What to do>
Return every line of the data exactly as it stands.

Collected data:
========
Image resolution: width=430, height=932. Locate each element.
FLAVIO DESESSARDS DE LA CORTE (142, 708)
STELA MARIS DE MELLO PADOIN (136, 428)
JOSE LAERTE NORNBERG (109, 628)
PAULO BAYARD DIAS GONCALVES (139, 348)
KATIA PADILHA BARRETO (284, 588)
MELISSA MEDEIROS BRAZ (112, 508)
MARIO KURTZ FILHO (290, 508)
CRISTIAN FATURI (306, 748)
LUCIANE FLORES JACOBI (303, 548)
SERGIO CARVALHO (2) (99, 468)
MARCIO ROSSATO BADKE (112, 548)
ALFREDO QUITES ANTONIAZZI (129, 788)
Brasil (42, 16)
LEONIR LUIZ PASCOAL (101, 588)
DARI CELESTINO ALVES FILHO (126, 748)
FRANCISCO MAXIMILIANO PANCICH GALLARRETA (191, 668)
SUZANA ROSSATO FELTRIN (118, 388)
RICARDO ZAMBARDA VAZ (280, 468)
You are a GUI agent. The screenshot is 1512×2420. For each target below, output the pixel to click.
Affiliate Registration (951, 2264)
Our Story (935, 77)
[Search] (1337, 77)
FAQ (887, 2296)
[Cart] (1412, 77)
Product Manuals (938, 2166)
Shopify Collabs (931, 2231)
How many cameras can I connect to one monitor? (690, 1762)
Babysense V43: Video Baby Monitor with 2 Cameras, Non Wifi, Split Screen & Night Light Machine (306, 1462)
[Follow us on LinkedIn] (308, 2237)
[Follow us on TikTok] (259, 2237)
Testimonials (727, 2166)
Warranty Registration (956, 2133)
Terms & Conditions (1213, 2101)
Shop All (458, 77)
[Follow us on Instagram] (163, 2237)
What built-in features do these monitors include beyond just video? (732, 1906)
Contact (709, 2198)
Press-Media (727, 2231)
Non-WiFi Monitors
========
Answer box>
Image resolution: width=430, height=932. Locate each element.
FLAVIO DESESSARDS DE LA CORTE (142, 708)
STELA MARIS DE MELLO PADOIN (136, 428)
JOSE LAERTE NORNBERG (109, 628)
PAULO BAYARD DIAS GONCALVES (139, 348)
KATIA PADILHA BARRETO (284, 588)
MELISSA MEDEIROS BRAZ (112, 508)
MARIO KURTZ FILHO (290, 508)
CRISTIAN FATURI (306, 748)
LUCIANE FLORES JACOBI (303, 548)
SERGIO CARVALHO (2) (99, 468)
MARCIO ROSSATO BADKE (112, 548)
ALFREDO QUITES ANTONIAZZI (129, 788)
Brasil (42, 16)
LEONIR LUIZ PASCOAL (101, 588)
DARI CELESTINO ALVES FILHO (126, 748)
FRANCISCO MAXIMILIANO PANCICH GALLARRETA (191, 668)
SUZANA ROSSATO FELTRIN (118, 388)
RICARDO ZAMBARDA VAZ (280, 468)
You are a GUI agent. The screenshot is 1512×2420. For each target below, output the pixel to click.
Affiliate Registration (951, 2264)
Our Story (935, 77)
[Search] (1337, 77)
FAQ (887, 2296)
[Cart] (1412, 77)
Product Manuals (938, 2166)
Shopify Collabs (931, 2231)
How many cameras can I connect to one monitor? (690, 1762)
Babysense V43: Video Baby Monitor with 2 Cameras, Non Wifi, Split Screen & Night Light Machine (306, 1462)
[Follow us on LinkedIn] (308, 2237)
[Follow us on TikTok] (259, 2237)
Testimonials (727, 2166)
Warranty Registration (956, 2133)
Terms & Conditions (1213, 2101)
Shop All (458, 77)
[Follow us on Instagram] (163, 2237)
What built-in features do these monitors include beyond just video? (732, 1906)
Contact (709, 2198)
Press-Media (727, 2231)
Non-WiFi Monitors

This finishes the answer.